I hope you find this webcast valuable and welcome your feedback regarding our approach to this new series. You can also click here to read THINKstrategies’ whitepaper about the transaction management challenges and opportunities in the on-demand services market.

Please contact me if you’re interested in learning more about Aria Systems, THINKstrategies or this webcast series.

May 5, 2008

Interesting SaaS Research and Resources

One of the benefits of being in the middle of the Software-as-a-Service (SaaS) market is getting exposed to a variety of interesting resources and research projects.

For instance, at last week’s Software 2008 conference in Las Vegas I was able to attend the kickoff presentation by Abhijit Dubey of McKinsey & Company which summarized the firm’s latest SaaS research regarding the evolution of on-demand platforms. Dubey and McKinsey have produced a series of research reports which have verified THINKstrategies’ SaaS survey studies regarding the accelerated adoption of SaaS. Even more importantly, their research clearly shows the total cost of ownership (TCO) and return on investment (ROI) advantages of SaaS for enterprise customers and on-demand platforms for software vendors.

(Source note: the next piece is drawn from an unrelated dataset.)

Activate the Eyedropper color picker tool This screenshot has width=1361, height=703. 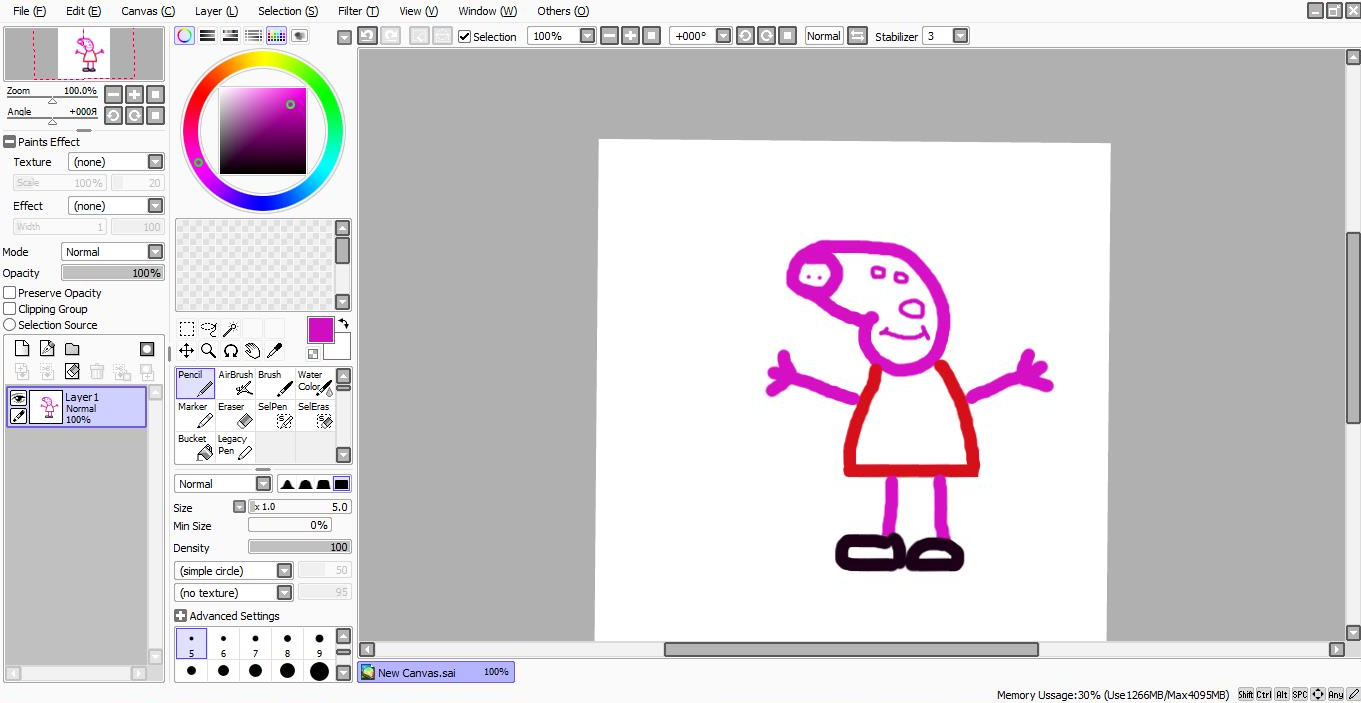tap(274, 350)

THINKstrategies’ SaaS Showplace has also attracted plenty of attention as a resource for a variety of other research initiatives. For instance, THINKstrategies is supporting a financial benchmark study of the SaaS industry being conducted by OPEXEngine. OPEXEngine’s benchmarking survey is aimed at B2B software companies with 2007 revenues between $10M-$250 million offering SaaS solutions. Participants in this study will receive a confidential Company Performance Report and a detailed Industry Report that will cover key financial performance metrics. Click here for more information. Tell them THINKstrategies and Jeff Kaplan referred you.

THINKstrategies is also happy to support the research efforts of Professor Stéphane Gagnon of the Department of Sciences Administratives at the Université du Québec en Outaouais in Gatineau, Québec, Canada. The purpose of his study is to identify factors explaining the relative success of software components commercialized as XML Web Services, a sub-category of the SaaS market. This survey contains 11 questions with 60 data items. All the survey participants’ responses will remain confidential, and all data gathered will be published strictly in aggregate formats. The survey questions are available at http://www.gagnontech.com/saas.

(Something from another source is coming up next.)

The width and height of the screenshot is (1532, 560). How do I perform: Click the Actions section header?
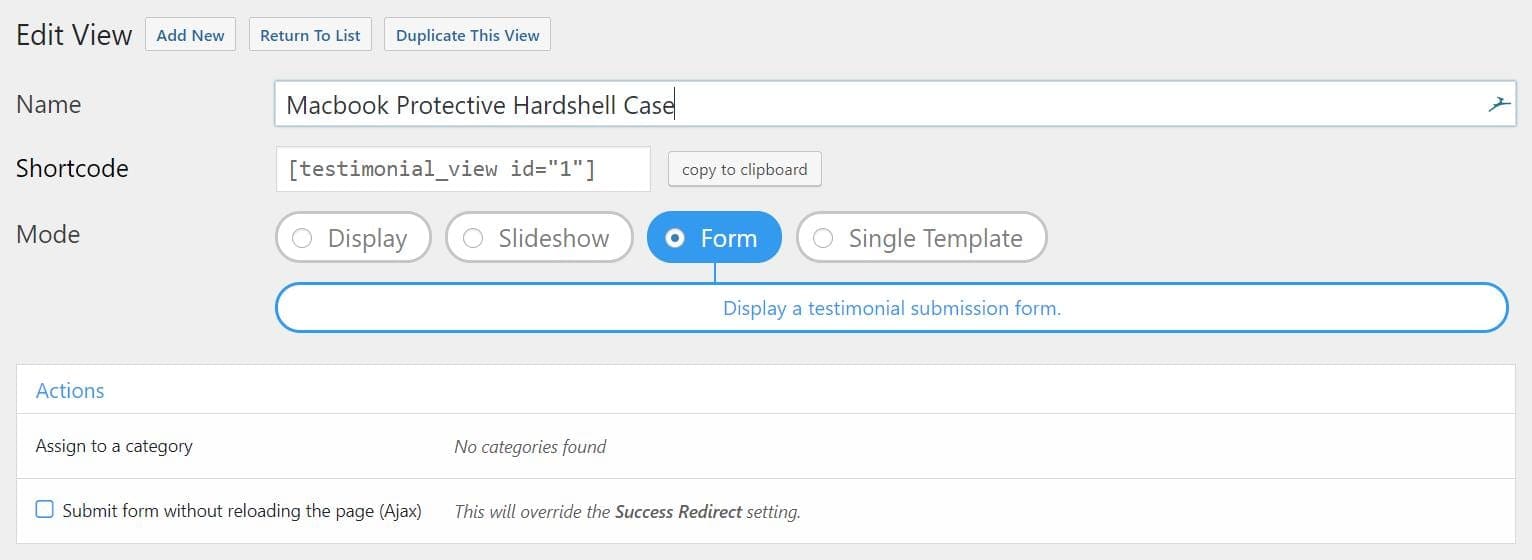tap(70, 391)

And kudos to Peter Laird, an Architect at BEA/Oracle, who converted the contents of THINKstrategies’ SaaS Showplace into a terrific visual map of the rapidly changing industry landscape. I highly encourage you to visit his blog and give him feedback regarding his visualization of the SaaS marketplace.

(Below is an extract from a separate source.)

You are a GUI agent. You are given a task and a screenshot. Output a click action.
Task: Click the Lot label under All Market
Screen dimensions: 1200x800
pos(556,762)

Contact me if you’re conducting or have found interesting research or analysis of the SaaS (or managed services ) market.

January 8, 2008

What Do the Latest Job Statistics Mean for the On-Demand Services Movement and THINKstrategies’ Response

Last Friday’s government report indicating a dip in employment levels sent a scare through Wall Street and raised the spector of recession on the campaign trail in New Hampshire.

The irony is that more than half of 112 IT executives recently surveyed by the Society of Information Managers cited the ability to attract and retain IT personnel as their No. 1 concern for 2008. As I indicated in my previous blog, these concerns are among the ten reasons why I think on-demand services will soar in 2008.

Nonetheless, I’ve also received a growing number of resumes from IT/telecom professionals seeking positions in the on-demand market. Some want to get into this rapidly growing market. Others are looking for new jobs because their previous companies failed or have been restructured to better position themselves to capitalize on the on-demand services movement.

In response to these trends, THINKstrategies has added new Job Boards to its Managed Services and Software-as-a-Service (SaaS) Showplace directories. These free services are aimed at helping growing on-demand companies find qualified candidates and assisting individuals seeking new job opportunities.